> **Requirement**: Please restate all of the records word for word, setting the pictures aside.

[Saved data entries]
Start of Block

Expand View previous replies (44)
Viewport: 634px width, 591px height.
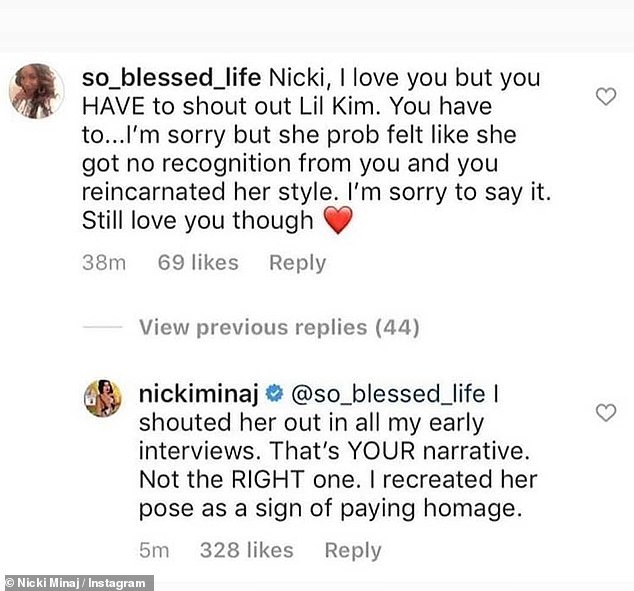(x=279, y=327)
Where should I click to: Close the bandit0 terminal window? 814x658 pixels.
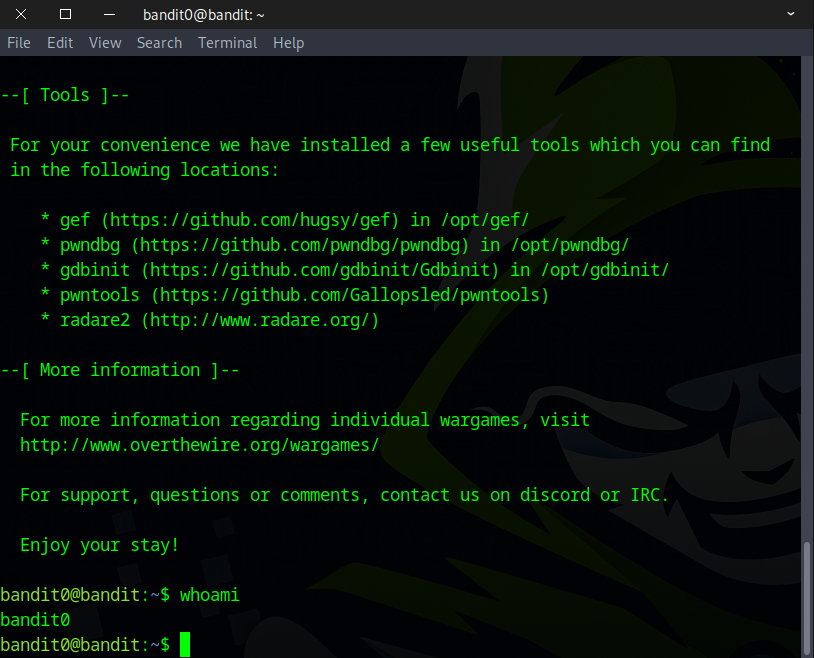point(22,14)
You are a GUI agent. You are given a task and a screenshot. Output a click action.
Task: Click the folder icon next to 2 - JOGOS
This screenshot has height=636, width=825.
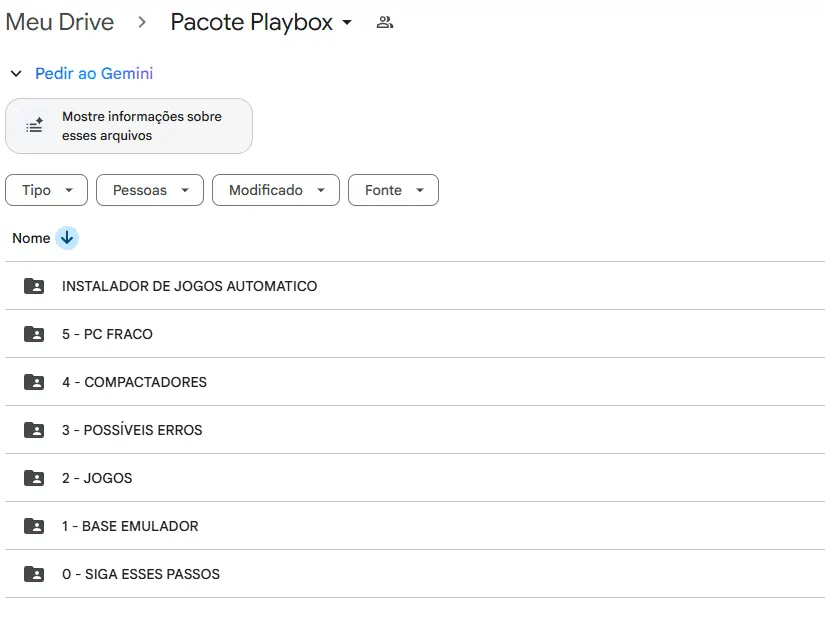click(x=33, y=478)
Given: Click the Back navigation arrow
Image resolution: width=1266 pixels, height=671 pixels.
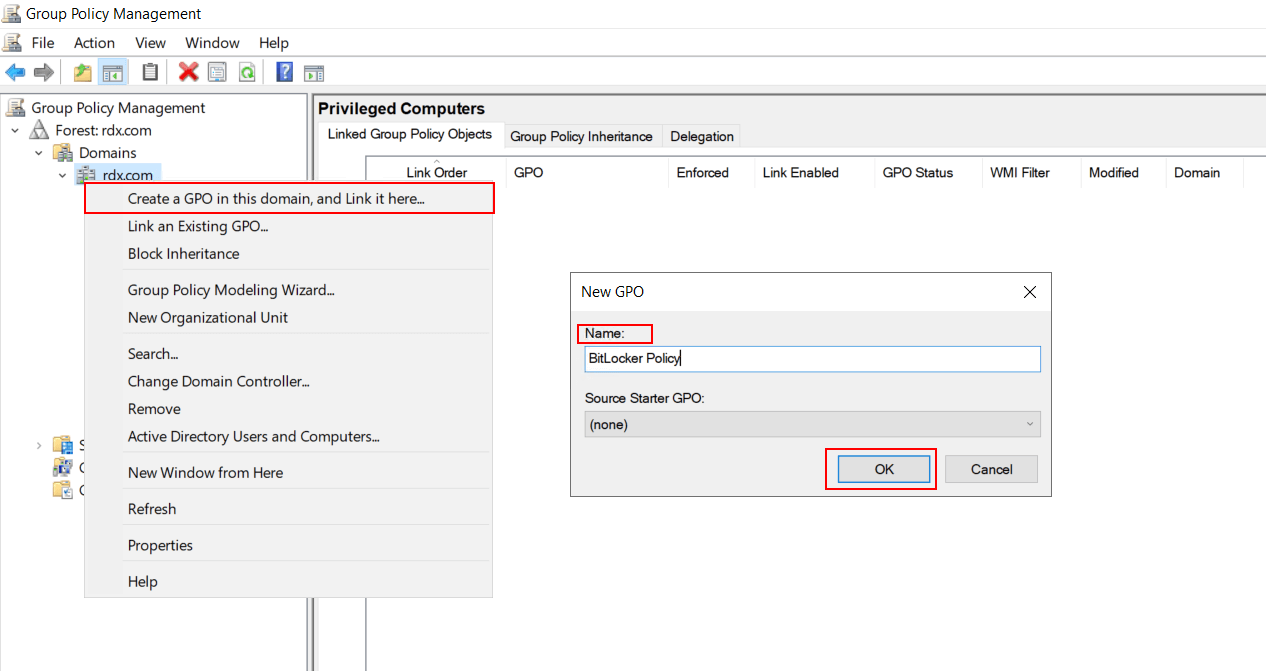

End of Block

> **Result of the exercise**:
Expand View previous replies (44)
Viewport: 634px width, 591px height.
(x=279, y=327)
Where should I click to: Close the bandit0 terminal window? 814x658 pixels.
point(22,14)
You are a GUI agent. You are given a task and a screenshot. Output a click action.
Task: Click the folder icon next to 2 - JOGOS
This screenshot has height=636, width=825.
click(x=33, y=478)
Given: Click the Back navigation arrow
Image resolution: width=1266 pixels, height=671 pixels.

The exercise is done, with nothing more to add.